Europe could build a disputed experimental nuclear fusion reactor on its own if the multinational joint venture promoting it decided to give the contract to Japan, France said Monday.

France, which is competing with Japan for the $6 billion International Thermonuclear Experimental Reactor, or ITER, will not give up its bid to host the program, Prime Minister Jean-Pierre Raffarin told journalists.

The United States, in a move seen in Paris as a bid to punish it for opposing the U.S.-led war in Iraq, has backed the remote northern Japanese fishing village of Rokkasho as ITER’s site against Cadarache, near Marseille in southern France.

“We have to have ITER, even if we do it ourselves,” Raffarin said. “The Europeans could do it, possibly with Canada. We won’t let go of this. We’re in a negotiation phase, and we’re determined.”

At the same time, the Europeans were still ready to work with the United States, he said, without giving any details.

France has suggested the project — which aims at generating energy the same way the sun does — could be split in two, with the reactor located in Cadarache but data analysis done elsewhere.

At a meeting in Washington on Dec. 20, the six members of the ITER joint venture failed to reach agreement, with the United States and South Korea backing Japan, and Russia and China favoring France.

Japan’s science minister plans to visit South Korea, Russia and China this week to try to win backing for Tokyo’s bid to host the program.

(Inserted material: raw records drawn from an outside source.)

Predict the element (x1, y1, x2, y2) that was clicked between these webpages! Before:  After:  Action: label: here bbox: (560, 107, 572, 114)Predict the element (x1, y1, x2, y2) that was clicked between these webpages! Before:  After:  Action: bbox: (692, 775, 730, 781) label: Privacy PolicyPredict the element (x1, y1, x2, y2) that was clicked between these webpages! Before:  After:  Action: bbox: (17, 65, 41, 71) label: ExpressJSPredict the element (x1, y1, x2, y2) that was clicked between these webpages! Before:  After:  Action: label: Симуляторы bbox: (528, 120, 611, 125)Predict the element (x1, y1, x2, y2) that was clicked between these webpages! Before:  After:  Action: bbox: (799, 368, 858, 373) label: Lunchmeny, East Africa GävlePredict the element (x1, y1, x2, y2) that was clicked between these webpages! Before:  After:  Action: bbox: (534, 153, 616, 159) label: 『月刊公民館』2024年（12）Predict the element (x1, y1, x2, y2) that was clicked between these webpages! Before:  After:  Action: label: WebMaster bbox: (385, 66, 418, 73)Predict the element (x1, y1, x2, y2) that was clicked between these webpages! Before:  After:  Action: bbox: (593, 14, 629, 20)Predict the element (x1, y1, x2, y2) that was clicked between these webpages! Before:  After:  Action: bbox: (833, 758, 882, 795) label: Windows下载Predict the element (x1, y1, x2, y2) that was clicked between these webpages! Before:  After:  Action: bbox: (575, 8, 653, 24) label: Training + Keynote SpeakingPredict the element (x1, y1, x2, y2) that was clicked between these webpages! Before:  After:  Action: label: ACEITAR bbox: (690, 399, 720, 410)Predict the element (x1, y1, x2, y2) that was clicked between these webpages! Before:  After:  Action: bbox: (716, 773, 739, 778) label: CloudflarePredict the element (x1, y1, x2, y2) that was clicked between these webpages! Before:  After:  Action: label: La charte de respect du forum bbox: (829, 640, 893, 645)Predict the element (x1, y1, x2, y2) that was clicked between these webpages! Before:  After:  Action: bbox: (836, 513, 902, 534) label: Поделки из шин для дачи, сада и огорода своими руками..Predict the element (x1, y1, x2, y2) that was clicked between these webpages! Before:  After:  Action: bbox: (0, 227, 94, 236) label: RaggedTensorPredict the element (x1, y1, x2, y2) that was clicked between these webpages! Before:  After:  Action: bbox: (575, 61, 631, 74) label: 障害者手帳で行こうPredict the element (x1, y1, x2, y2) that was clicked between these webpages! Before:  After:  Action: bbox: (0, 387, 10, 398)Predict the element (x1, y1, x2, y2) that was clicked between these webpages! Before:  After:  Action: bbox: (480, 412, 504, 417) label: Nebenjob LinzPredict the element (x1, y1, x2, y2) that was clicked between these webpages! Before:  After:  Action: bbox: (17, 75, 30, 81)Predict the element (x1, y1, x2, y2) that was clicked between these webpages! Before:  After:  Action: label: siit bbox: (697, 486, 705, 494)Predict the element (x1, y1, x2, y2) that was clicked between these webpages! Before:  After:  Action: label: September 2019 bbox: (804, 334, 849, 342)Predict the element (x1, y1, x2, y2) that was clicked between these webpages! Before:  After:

Nuclear fusion has been touted as a solution to the world’s energy problems, as it would be low in pollution and could theoretically use seawater as fuel.

Fusion involves sticking atomic particles together, as opposed to today’s nuclear reactors and weapons, which produce energy by splitting atoms apart. Fifty years of research, however, have failed to produce a commercially viable fusion reactor.